When the hooks of the thistles become clogged with flocks of wool, they must be taken out of the frame or cylinder, and cleaned by children with a small comb. Moisture, moreover, softens their points, and impairs their teasling powers; an effect which needs to be counterbalanced, by taking them out, and drying them from time to time. Many contrivances have, therefore, been proposed, in which metallic teasels of an unchangeable nature, mounted in rotatory machines, driven by power, have been substituted for the vegetable, which being required in prodigious quantities, become sometimes excessively scarce and dear in the clothing districts. In 1818, several schemes of that kind were patented in France, of which those of M. Arnold-Merick, and of MM. Taurin frères, of Elbœuf, are described in the 16th volume of Brevets d’Invention expirés. Mr. Daniell, cloth manufacturer in Wilts, renewed this invention under another form, by making his rotatory cards with two kinds of metallic wires, of unequal lengths; the one set, long, thin, and delicate, representing the points of the thistle; the other, shorter, stiffer, and blunter, being intended to stay the cloth, and to hinder the former from entering too far into it. But none of these processes have succeeded in discarding the natural teasel from the most eminent manufactories.
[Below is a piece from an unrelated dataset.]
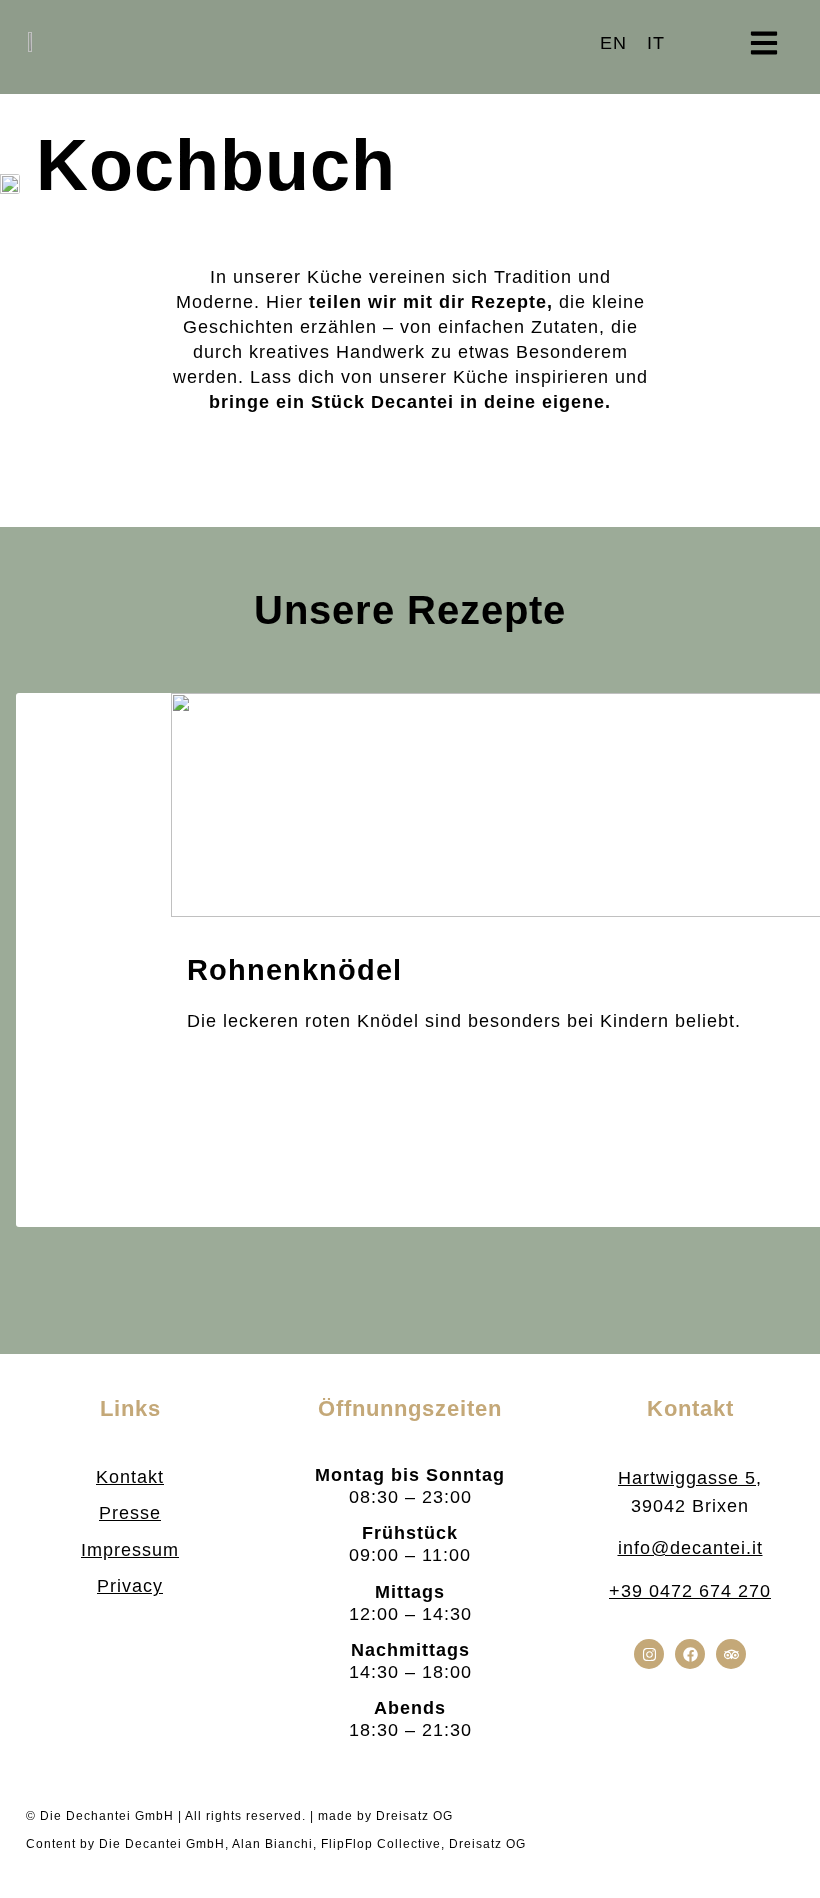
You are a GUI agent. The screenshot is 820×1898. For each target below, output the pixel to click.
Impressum (130, 1550)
The French government purchased, in 1807, the patent of Douglas, an English mechanist, who had, in 1802, imported into France, the best system of gig-mills then used in the west of England. A working set of his machines having been placed in the Conservatoire des Arts, for public inspection, they were soon introduced into most of the French establishments, so as generally to supersede teasling (lainage) by hand. A description of them was published in the third volume of the Brevets d’Invention. The following is an outline of some subsequent improvements:—
1. As it was imagined that the seesaw action of the hand operative was in some respects more effectual than the uniform rotation of a gig-mill, this was attempted to be imitated by an alternating movement.